*Passage provided*.
****************

Adapted from the Episcopal Church’s Office of Public Affairs

Presiding Bishop Katharine Jefferts Schori and Presiding Bishop Elizabeth Eaton of the Evangelical Lutheran Church in America have issued a joint statement for World AIDS Day 2014:

Every year on December 1, Episcopalians and Lutherans join with people around the world to commemorate World AIDS Day. This day serves as a time to remember those whose lives were forever changed because of HIV and AIDS. It also offers an opportunity to recommit ourselves to building God’s Kingdom by working to bring the AIDS pandemic to an end. This year, World AIDS Day falls on the second day of Advent, a time of hope and anticipation of the new life Jesus’ birth brings. As does Advent, World AIDS Day invites us to live with the joy that is to come by continuing to lift up the vision of a new life free of HIV and AIDS.

Three decades ago when scientists first identified HIV as the cause of AIDS, contracting the virus was a death sentence. Treatment for the disease was nonexistent. Today, advancements in treatment make it possible for people with HIV to live long, fulfilling lives. Better prevention services are helping to slow down new infections. We acknowledge and celebrate this progress, but remain steadfast in the face of the great challenges that remain. The goal remains “Getting to zero: Zero new HIV infections. Zero discrimination. Zero AIDS related deaths.”

In 2013, 2.1 million people became infected with HIV and 1.5 million people died from AIDS-related illnesses worldwide. Of the 35 million people currently living with HIV, only 13.6 million have access to antiretroviral medications. Furthermore, the stigma and discrimination toward those affected by HIV and AIDS continue to be a major problem in this struggle. Churches and other faith communities throughout the world are well suited to challenge social stigma associated with HIV and AIDS, and we pray for unity of purpose in this work among faith leaders everywhere.

****************

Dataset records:
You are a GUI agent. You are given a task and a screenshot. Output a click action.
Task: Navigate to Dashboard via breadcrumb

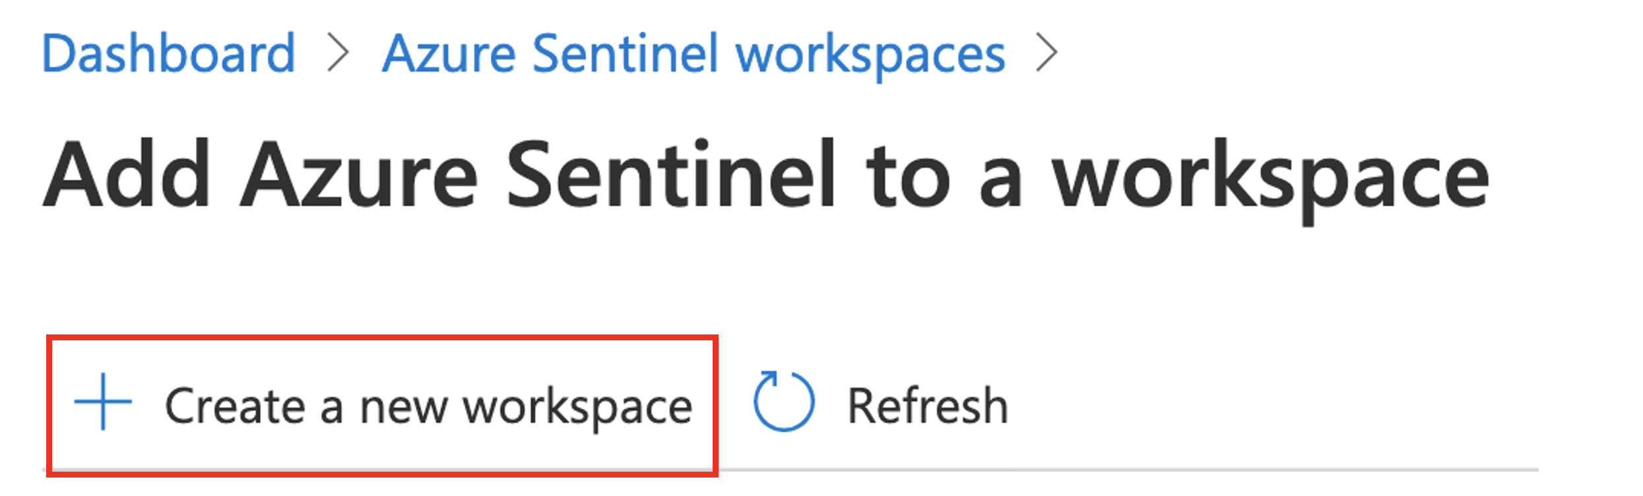168,53
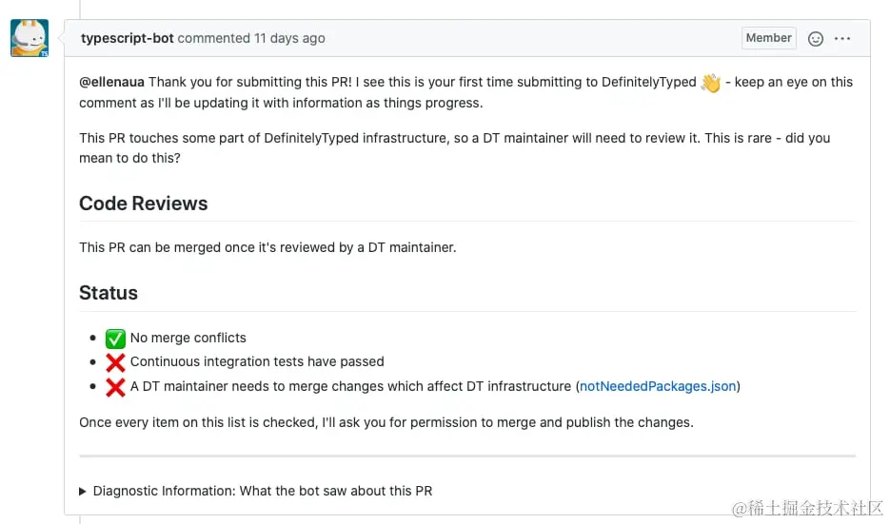Click the typescript-bot avatar image
The image size is (890, 524).
point(30,38)
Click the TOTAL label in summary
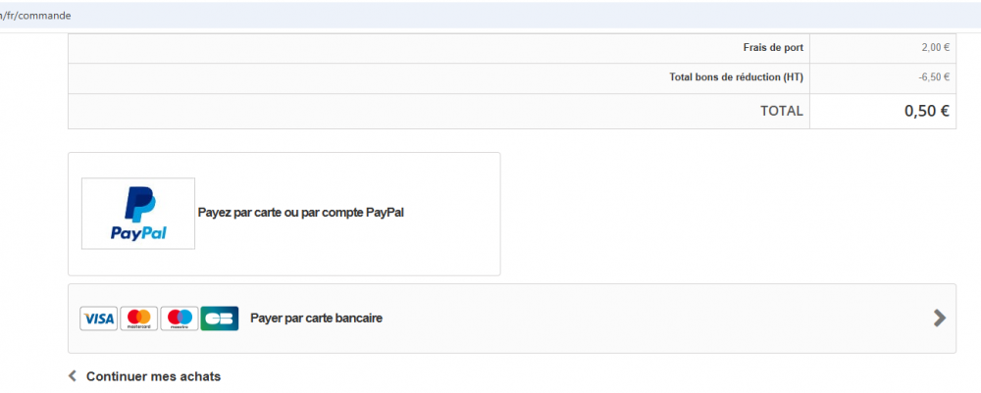This screenshot has width=981, height=393. tap(781, 111)
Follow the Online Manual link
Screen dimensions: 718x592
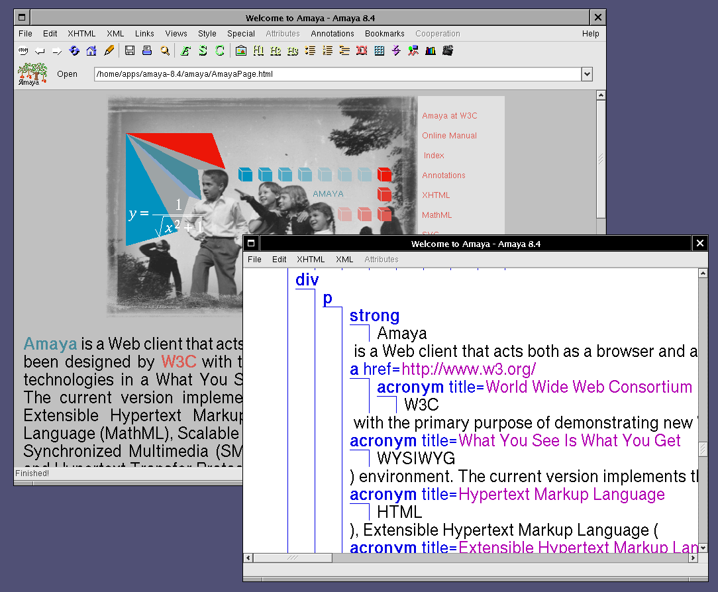449,136
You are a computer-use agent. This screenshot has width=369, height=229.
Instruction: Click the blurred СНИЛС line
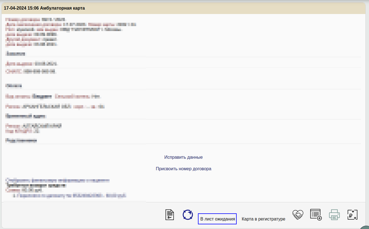(x=31, y=71)
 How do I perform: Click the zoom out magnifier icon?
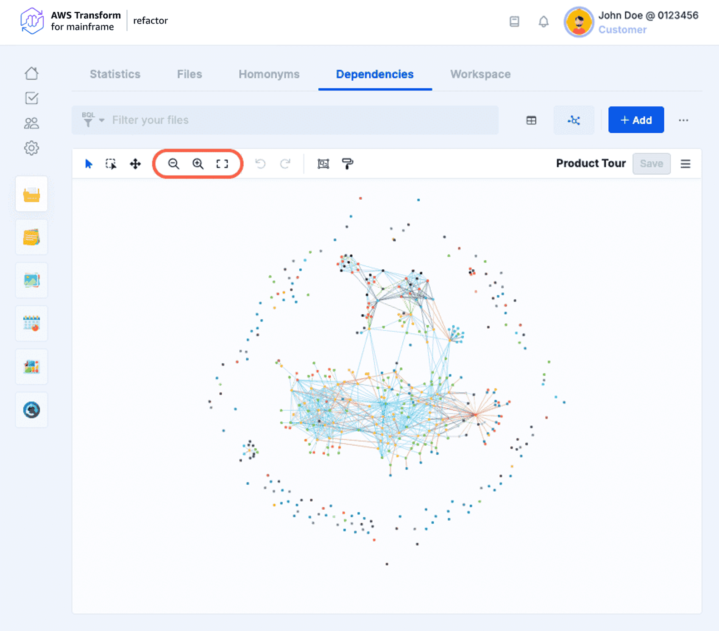(x=173, y=164)
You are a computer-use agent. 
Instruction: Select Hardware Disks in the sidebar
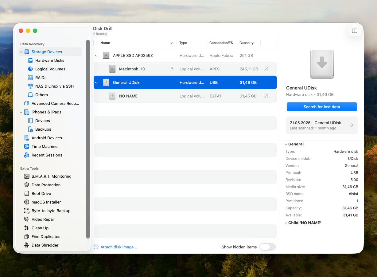point(50,60)
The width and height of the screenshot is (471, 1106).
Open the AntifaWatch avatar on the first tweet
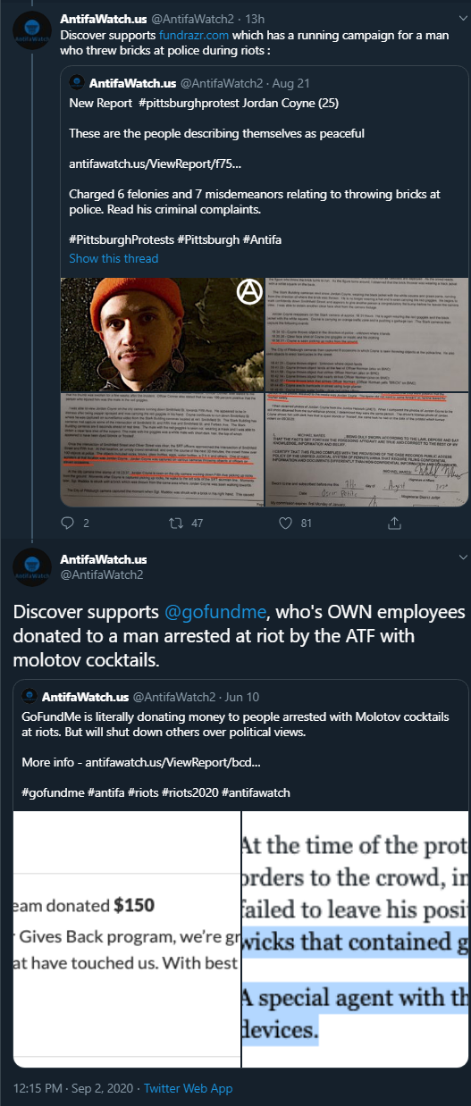(x=32, y=31)
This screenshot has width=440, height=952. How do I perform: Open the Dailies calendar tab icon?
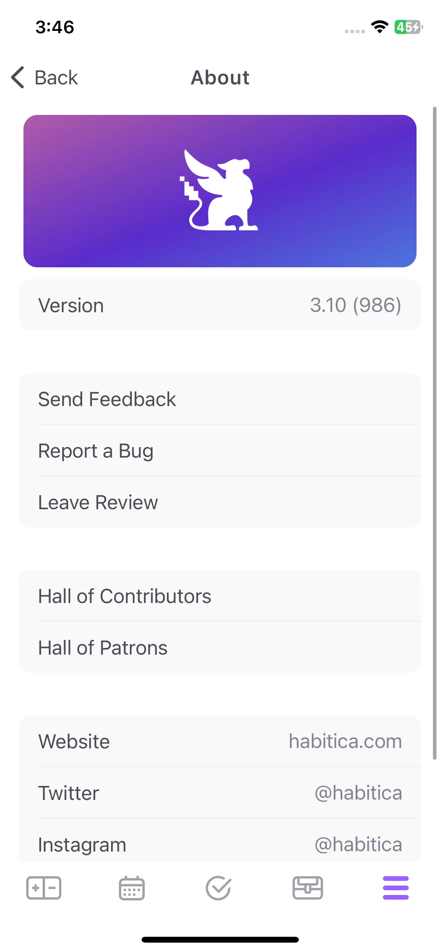(x=132, y=888)
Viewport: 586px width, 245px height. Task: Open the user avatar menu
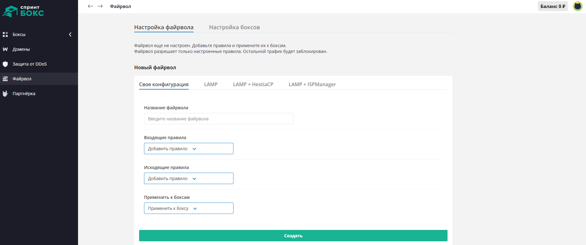[x=577, y=6]
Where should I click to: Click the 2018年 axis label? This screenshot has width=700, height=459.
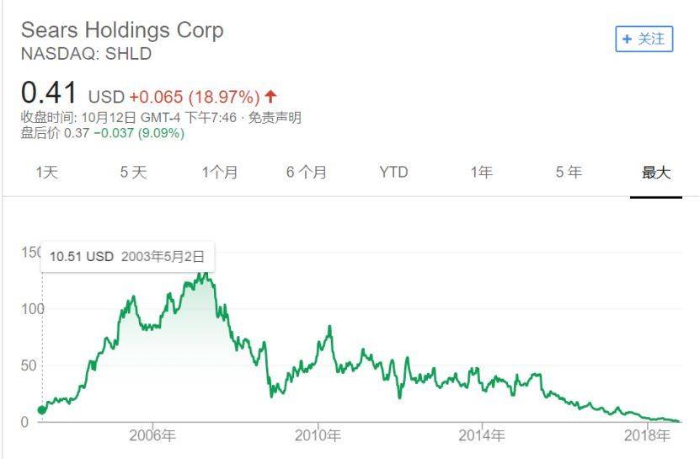point(647,435)
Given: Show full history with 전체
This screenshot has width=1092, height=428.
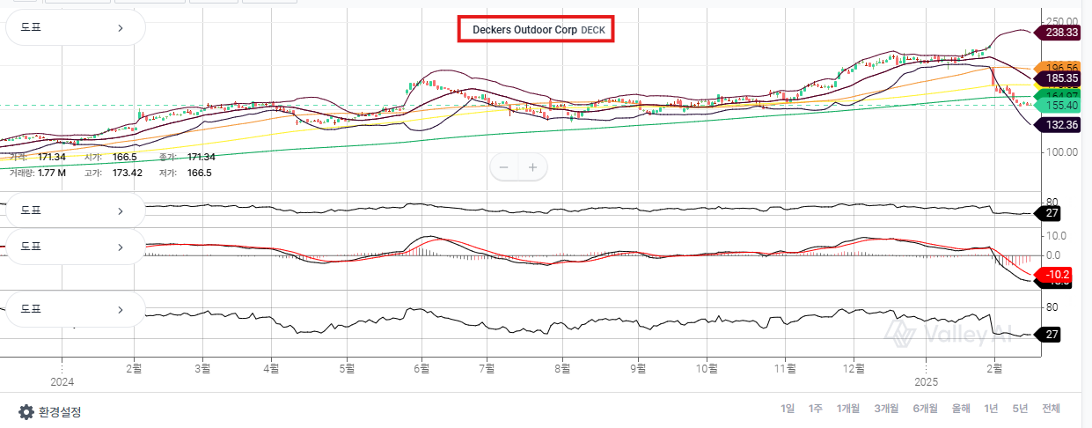Looking at the screenshot, I should pos(1051,409).
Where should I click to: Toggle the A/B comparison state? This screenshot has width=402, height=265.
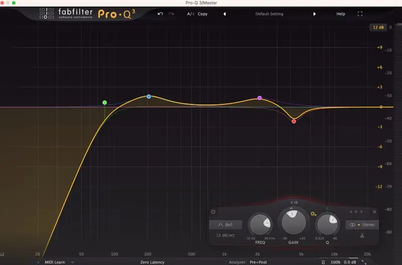[190, 14]
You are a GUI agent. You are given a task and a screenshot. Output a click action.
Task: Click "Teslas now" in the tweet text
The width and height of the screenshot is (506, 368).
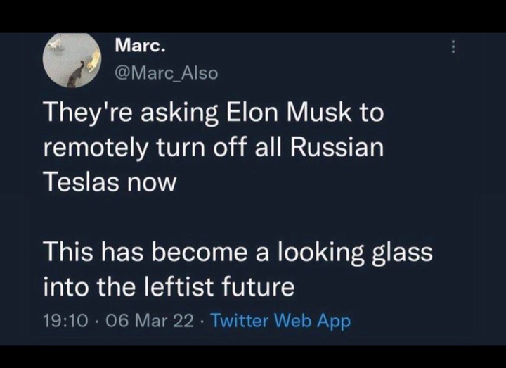click(x=109, y=182)
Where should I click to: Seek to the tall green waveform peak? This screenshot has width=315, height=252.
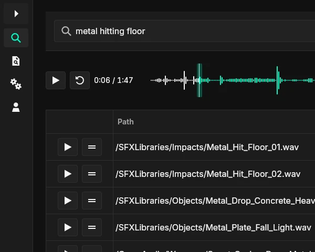[278, 80]
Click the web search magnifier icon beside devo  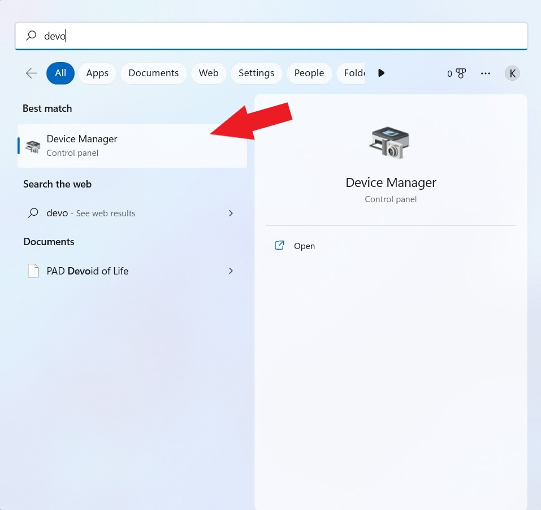[x=33, y=213]
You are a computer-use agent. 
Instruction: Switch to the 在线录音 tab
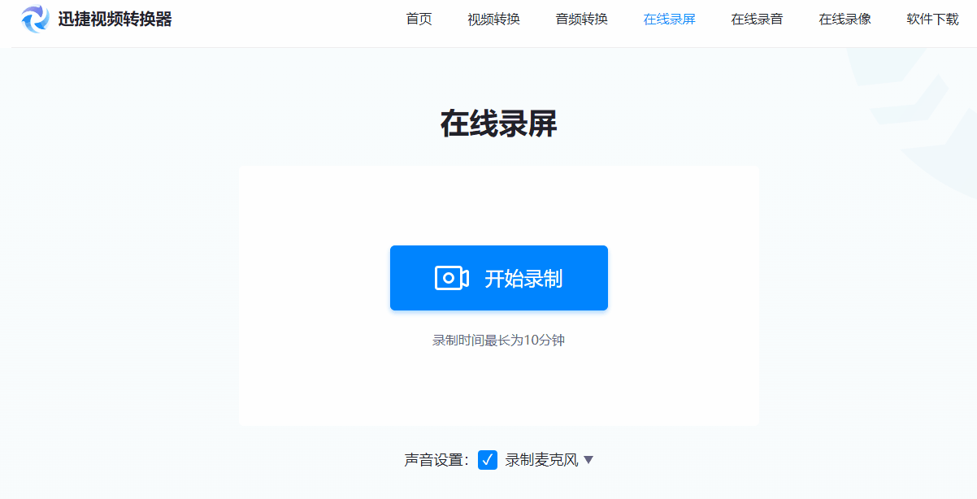point(756,19)
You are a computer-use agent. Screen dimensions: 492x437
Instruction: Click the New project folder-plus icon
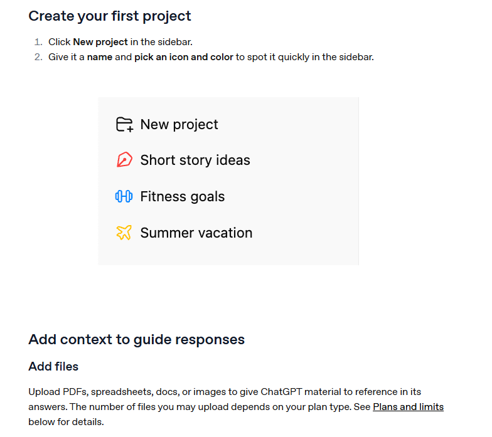pos(124,124)
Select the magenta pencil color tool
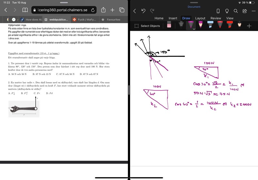 (201, 25)
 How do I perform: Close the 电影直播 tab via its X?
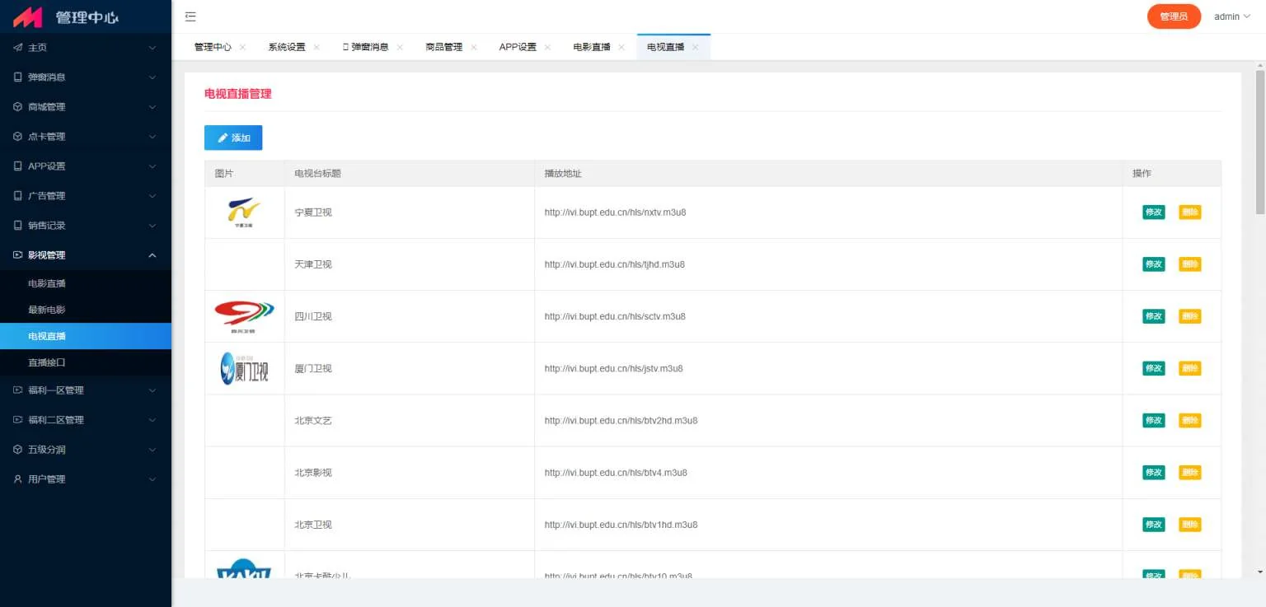point(621,47)
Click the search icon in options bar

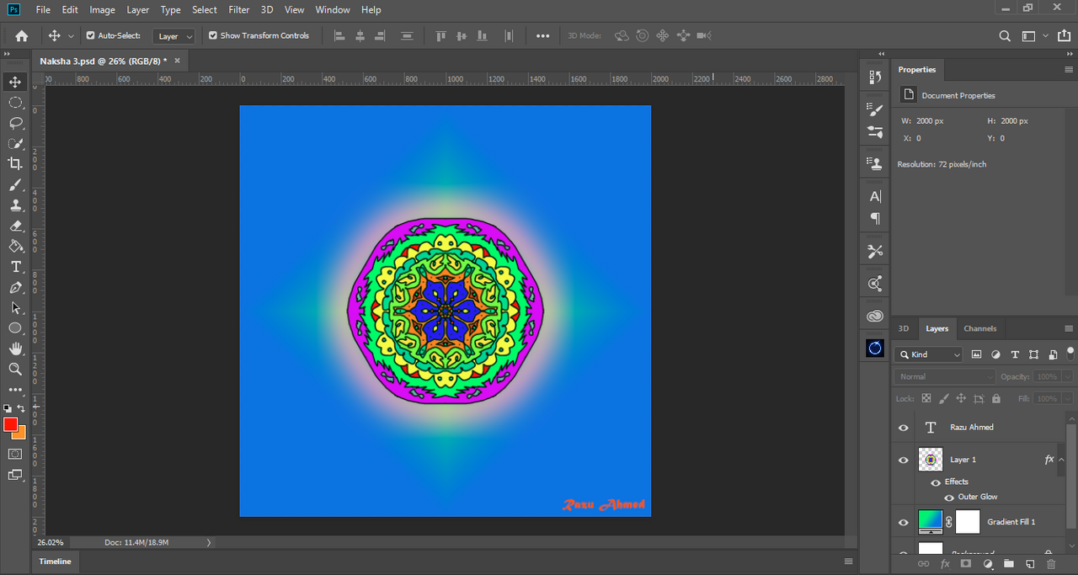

****************

*Complete the following*.
**1)** Which figures given in millions appear in the World AIDS Day statement, and what does each one count?
**2)** Proceed with the World AIDS Day statement, carrying it on from the point where it stops.
None of the items above has any part in this.

*Responses to the tasks*.
**1)**
- 2.1 million: people who became infected with HIV in 2013
- 1.5 million: people who died from AIDS-related illnesses worldwide in 2013
- 35 million: people currently living with HIV
- 13.6 million: people living with HIV who have access to antiretroviral medications

**2)**
Poverty and marginalization of vulnerable and key populations (lesbian, gay, bisexual, transgender and intersex people, sex workers, people who inject drugs, prisoners, migrants, women and girls) are major contributors to the spread of HIV. Infection rates within these populations are disproportionately high, and yet few have access to life-saving treatment. Both The Episcopal Church and the Evangelical Lutheran Church in America are committed to the fight against HIV and AIDS, and committed to working to end poverty both in our own communities and around the world. In the coming year we will challenge our churches to find greater synergy between these two related Gospel imperatives. We will also continue to encourage voluntary testing and counseling.

Ensuring that all people living with HIV have access to prevention, care and treatment services must continue to be the focus of our HIV and AIDS ministries both here at home and abroad. We encourage Lutherans and Episcopalians everywhere to support efforts by our governments, churches and other partners to provide resources towards treatment, care and prevention services. We also challenge the Administration and Congress to increase funding for PEPFAR; the Global Fund to fight AIDS, Tuberculosis and Malaria; and domestic programs that provide preventive care and treatment in the United States. We also urge governments to support the inclusion of the proposed target of ending the epidemics of AIDS, tuberculosis and malaria by 2030 in the United Nations’ post-2015 development agenda.

“The Lord has anointed me … to provide for those who mourn,” writes the prophet Isaiah in a passage Episcopalians and Lutherans will hear this Advent, “to give them a garland instead of ashes, the oil of gladness instead of mourning, the mantle of praise instead of a faint spirit.” This Advent, may we live these words with fervor and joy as we recommit to seeking a world without AIDS.